Mary, from the way your post is written I believe I can tell that you are having a wonderful time in Colorado. I think that we often underestimate the importance of having really good friends, the kind of people that we enjoy spending valuable time with. It is so nice to see the photos of all the great dishes that your friends contributed to the birthday party. It all looks wonderful! I have only little “complaint” – now that I have read your post and felt good when reading it, I simply cannot get those plastic duckies out of my head anymore…or the duck brain…love your humour and love that you speak French…
Have a wonderful weekend!
Mary, I was laughing out loud when I read your first paragraph! Your table looks beautiful and so does your spread! So glad you’re having a good time with old friends in your new home! Happy Memorial Day!!
What a delicious menu! Your dip and crackers look so beautiful. I clearly have to check the cheese counters again and see if I can find boursin or fromage blanc. Have a wonderful weekend, Mary. Enjoy that beautiful outdoors in Aspen!

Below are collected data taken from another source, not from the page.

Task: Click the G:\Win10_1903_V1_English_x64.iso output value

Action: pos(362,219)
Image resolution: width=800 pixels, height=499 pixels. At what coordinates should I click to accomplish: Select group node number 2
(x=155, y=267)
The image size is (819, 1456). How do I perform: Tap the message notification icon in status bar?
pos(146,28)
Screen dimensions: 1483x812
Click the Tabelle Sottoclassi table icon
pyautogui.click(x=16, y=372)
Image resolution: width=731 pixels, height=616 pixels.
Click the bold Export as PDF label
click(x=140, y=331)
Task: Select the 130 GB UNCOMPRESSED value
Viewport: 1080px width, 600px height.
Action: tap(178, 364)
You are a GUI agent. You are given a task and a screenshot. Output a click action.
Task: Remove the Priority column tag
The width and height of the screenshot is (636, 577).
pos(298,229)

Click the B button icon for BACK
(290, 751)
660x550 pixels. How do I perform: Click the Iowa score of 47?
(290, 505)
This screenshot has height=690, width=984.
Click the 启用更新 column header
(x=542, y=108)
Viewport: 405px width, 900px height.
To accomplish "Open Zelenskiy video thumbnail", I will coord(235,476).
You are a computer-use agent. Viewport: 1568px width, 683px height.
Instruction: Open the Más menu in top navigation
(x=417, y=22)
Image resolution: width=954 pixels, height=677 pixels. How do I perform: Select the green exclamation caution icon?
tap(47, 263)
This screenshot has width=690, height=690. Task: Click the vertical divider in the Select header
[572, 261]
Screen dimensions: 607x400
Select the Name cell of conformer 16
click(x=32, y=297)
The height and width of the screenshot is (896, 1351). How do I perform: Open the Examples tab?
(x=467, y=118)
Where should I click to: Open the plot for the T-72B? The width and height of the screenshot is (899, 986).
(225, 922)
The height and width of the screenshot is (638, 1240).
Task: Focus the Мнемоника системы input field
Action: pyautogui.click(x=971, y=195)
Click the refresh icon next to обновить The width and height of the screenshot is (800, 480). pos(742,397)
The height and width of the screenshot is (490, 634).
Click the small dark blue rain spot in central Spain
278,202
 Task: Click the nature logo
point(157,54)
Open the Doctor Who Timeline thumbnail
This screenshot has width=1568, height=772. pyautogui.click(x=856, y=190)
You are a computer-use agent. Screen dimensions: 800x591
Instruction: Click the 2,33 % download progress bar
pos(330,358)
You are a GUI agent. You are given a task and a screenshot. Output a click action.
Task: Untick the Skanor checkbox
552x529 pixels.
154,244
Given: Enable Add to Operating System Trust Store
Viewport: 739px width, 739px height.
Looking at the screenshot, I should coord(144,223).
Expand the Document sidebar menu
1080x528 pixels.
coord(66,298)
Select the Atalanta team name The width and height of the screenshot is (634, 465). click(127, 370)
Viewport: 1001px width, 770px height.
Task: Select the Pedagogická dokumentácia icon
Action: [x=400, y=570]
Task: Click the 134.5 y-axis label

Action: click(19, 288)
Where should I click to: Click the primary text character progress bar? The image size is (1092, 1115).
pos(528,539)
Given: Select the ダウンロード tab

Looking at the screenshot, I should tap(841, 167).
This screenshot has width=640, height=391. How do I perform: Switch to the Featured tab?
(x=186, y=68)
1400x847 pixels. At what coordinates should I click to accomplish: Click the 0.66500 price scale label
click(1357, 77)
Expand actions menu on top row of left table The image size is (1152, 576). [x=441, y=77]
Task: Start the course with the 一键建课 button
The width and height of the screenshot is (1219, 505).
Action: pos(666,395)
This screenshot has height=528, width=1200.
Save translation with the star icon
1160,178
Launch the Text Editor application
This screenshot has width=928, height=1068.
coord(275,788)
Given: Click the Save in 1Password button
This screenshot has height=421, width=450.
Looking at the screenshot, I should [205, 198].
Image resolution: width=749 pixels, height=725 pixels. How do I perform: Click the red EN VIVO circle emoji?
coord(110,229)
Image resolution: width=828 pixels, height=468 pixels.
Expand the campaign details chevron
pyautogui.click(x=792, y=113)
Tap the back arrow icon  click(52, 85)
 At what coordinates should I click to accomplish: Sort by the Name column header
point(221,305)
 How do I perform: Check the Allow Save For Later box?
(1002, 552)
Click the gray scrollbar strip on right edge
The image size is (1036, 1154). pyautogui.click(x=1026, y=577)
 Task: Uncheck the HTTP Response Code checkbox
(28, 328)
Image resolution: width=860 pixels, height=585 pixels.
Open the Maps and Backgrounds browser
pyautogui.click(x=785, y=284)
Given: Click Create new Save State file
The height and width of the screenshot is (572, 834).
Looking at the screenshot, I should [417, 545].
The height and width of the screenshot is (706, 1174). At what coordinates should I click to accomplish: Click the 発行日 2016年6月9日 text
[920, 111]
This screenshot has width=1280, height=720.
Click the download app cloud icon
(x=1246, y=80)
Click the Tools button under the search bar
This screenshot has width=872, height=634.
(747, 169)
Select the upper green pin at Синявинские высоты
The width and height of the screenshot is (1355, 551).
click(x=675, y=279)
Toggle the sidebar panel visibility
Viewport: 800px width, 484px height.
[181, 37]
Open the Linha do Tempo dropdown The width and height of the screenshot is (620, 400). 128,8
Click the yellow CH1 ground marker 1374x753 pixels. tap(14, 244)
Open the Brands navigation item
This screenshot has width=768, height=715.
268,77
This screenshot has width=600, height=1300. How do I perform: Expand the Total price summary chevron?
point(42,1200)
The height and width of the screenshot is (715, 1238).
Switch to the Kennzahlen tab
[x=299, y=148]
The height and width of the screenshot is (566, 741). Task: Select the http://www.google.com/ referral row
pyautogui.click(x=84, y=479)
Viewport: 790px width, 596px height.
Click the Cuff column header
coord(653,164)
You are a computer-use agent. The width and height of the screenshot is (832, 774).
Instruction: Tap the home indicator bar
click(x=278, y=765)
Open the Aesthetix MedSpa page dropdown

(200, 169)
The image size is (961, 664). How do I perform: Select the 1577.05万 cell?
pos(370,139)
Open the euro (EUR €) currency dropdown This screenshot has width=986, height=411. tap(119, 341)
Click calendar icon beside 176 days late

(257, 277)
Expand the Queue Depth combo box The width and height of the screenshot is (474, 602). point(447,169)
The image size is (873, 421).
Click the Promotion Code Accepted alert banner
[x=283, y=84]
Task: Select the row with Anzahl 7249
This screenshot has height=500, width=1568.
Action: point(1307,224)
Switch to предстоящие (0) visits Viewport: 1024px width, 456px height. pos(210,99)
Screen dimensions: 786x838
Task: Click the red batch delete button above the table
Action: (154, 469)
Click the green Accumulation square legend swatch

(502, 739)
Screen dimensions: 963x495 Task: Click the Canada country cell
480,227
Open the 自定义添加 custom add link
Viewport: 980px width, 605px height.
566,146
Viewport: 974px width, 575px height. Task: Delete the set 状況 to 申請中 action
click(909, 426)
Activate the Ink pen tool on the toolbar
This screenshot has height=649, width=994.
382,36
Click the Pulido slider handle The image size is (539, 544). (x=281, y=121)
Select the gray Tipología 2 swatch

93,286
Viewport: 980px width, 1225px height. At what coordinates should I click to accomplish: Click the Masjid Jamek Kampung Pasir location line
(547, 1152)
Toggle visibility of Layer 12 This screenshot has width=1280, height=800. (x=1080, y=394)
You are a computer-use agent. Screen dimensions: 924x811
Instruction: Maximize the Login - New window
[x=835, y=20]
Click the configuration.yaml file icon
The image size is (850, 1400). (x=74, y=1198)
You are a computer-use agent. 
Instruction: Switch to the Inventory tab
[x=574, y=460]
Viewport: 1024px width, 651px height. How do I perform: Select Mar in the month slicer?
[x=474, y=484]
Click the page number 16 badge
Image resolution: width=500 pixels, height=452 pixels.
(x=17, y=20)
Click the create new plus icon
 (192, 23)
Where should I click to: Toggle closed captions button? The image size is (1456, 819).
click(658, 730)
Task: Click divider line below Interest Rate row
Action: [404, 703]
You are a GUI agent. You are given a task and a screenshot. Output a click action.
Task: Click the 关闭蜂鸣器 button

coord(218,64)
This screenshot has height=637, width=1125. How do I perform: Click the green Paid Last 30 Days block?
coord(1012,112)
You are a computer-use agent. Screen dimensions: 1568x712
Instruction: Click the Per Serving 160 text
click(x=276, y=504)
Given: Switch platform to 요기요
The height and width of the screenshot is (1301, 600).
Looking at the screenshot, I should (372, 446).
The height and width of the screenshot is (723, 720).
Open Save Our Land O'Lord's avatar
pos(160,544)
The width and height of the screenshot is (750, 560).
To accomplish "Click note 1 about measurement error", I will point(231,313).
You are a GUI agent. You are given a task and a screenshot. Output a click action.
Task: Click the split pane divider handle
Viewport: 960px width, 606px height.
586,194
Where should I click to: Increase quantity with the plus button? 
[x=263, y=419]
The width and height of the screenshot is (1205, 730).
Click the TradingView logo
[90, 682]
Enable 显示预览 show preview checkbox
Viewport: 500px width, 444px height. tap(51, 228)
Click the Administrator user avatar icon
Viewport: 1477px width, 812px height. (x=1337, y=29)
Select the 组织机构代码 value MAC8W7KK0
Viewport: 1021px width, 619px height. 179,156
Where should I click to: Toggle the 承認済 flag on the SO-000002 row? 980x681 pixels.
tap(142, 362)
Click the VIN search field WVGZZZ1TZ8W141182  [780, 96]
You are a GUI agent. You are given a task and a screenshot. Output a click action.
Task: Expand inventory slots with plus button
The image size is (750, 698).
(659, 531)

What a great post! I’m afraid my French is non-existent, so the origins of the recipe didn’t bother me so much! I think we were on the same page (I liked the same crackers too!). This was a really nice way to take advantage of all of our fresh herbs. Your party looks great!!!
What a cute post. I don’t speak any French at all, alas. I adore the 70th birthday cake.
Mary, thank you for being so supportive! Second time for both of us, and what a complete difference! We actually went out on our anniversary. A local restaurant was having a 4-course Robert Mondavi winemaker dinner. It was incredible: a beautiful salad with Fume Blanc; Lamb and Roasted Vegetables with Pinot Noir; Filet Mignon and Lobster Mashed Potatoes with Cabernet Sauvignon; and Tiramisu with Moscato! We loved it.
You will love that buttermilk cake – we’ve made it with Lemon. And, we’ve used it as a base for Riesling poached pears. It’s so easy and is dense enough to stand up to sauces.
xoxo
I am soo jealous that you were able to find that cheese!
Great sounding party! And, knowing your way around the boulangerie is the most important part of the French language!
So glad it wasn’t duck brains or something like that! Your spread looks great, glad it was a good addition to the party!
Oh, how I wish I could speak French! Your cheese looks wonderful!